On Brooke's birthday, which was in February, I literally found out about both of the pregnancies simultaneously. It was so funny because we were at church and my sister-in-law pulled my sister and me aside to whisper her news and immediately after, my sister divulged her secret. It was crazy! Maybe I was just overly emotional from it being Brooke's birthday, but after congratulating both of them, I went to the bathroom and cried.
I guess I had thought I was content with our decision to be done having babies, but in that moment, I wondered if I really was. It's so easy to say you're done, but when you see others around you experiencing the blessing of pregnancy and new life, it's a whole heck of a lot harder. For a couple of days after the big news I continued to feel a little bit sad. Don't get me wrong, I was thrilled about the precious babies but maybe feeling a little sorry for myself that I wouldn't be going through that amazing journey again.

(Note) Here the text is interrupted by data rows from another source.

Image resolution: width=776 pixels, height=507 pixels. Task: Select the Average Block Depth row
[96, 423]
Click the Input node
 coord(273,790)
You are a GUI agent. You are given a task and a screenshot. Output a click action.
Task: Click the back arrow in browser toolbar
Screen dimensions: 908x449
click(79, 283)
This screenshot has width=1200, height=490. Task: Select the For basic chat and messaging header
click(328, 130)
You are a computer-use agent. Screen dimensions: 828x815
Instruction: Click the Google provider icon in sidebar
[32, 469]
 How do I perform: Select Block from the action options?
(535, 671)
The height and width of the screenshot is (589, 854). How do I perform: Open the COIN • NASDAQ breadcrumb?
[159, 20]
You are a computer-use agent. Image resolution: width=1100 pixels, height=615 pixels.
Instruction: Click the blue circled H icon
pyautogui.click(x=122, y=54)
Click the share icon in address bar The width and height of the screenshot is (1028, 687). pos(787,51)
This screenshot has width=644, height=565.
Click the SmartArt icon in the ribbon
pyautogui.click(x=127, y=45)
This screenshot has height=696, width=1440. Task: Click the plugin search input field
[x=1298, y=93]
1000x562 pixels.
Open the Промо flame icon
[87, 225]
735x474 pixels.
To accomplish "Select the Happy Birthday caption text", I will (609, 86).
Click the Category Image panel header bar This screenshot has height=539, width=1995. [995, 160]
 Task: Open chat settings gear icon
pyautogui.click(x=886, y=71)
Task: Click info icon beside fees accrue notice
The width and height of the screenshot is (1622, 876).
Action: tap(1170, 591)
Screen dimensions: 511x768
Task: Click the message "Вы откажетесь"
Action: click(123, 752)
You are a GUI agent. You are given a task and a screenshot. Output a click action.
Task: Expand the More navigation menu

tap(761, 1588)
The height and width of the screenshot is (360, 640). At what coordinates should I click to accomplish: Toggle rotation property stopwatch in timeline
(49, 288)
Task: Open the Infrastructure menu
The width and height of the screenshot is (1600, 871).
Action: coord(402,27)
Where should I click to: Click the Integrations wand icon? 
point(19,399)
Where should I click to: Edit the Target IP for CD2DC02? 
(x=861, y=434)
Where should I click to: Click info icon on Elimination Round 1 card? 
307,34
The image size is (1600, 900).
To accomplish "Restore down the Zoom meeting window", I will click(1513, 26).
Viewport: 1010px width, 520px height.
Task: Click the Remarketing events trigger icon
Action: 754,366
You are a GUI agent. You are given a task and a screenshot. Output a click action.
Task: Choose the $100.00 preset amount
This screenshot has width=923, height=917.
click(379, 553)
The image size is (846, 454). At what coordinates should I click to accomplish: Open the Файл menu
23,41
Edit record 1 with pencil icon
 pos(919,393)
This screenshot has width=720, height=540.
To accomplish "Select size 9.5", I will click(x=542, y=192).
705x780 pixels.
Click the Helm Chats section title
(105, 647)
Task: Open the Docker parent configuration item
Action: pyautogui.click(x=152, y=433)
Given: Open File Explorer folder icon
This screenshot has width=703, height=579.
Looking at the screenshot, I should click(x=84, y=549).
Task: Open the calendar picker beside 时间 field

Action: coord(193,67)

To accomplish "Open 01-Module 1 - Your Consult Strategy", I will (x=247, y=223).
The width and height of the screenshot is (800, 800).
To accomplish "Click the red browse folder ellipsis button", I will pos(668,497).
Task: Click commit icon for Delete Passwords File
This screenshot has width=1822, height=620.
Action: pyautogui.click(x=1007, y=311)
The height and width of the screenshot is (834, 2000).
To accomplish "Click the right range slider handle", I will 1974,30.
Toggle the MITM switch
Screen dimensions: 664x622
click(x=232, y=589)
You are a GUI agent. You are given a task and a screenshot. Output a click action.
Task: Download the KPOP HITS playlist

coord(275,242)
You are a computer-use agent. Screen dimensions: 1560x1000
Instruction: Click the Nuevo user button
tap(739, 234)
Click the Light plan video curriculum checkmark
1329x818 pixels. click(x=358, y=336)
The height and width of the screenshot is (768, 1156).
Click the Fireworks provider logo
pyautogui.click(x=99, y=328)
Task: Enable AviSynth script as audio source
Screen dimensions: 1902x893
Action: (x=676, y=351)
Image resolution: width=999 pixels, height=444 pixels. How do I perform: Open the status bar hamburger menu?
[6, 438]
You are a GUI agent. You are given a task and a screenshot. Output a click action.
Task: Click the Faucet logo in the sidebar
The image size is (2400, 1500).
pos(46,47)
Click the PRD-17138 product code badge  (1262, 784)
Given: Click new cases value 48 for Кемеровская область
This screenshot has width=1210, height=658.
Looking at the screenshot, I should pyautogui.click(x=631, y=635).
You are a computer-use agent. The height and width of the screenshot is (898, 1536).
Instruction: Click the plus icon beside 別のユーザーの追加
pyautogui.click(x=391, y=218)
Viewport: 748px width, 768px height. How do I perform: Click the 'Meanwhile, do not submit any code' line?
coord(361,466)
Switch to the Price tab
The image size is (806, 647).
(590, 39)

I realized that being content wasn't some magical switch that I could switch on or off... It was a true attitude and mindset that could come from God and God alone. I just committed myself to praying about it and I asked a few trusted friends/family to join me. Let me just say, through the past few months I have grown more and more content by the second. I'm actually at the point now where I look at my sisters having babies and think how happy I am that it's NOT me. Lol. I'm truly excited to finally be an aunt to a baby without having one of my own.. I've never had my hands free to hold a new niece or nephew for very long so this is going to be great! Each of them found out their baby's gender this week and I even had some fun buying tiny little newborn outfits today. I'm pretty sure that would have been accompanied by tears a few months ago!
I am so thankful that I'm truly in a place where I can be happy to move on. There will be things that I will always miss about the whole process of bringing new life into the world... Even when I'm old and gray. Even so, I'm eager to see what God has in store for my family and me as we turn the page on this chapter of our lives.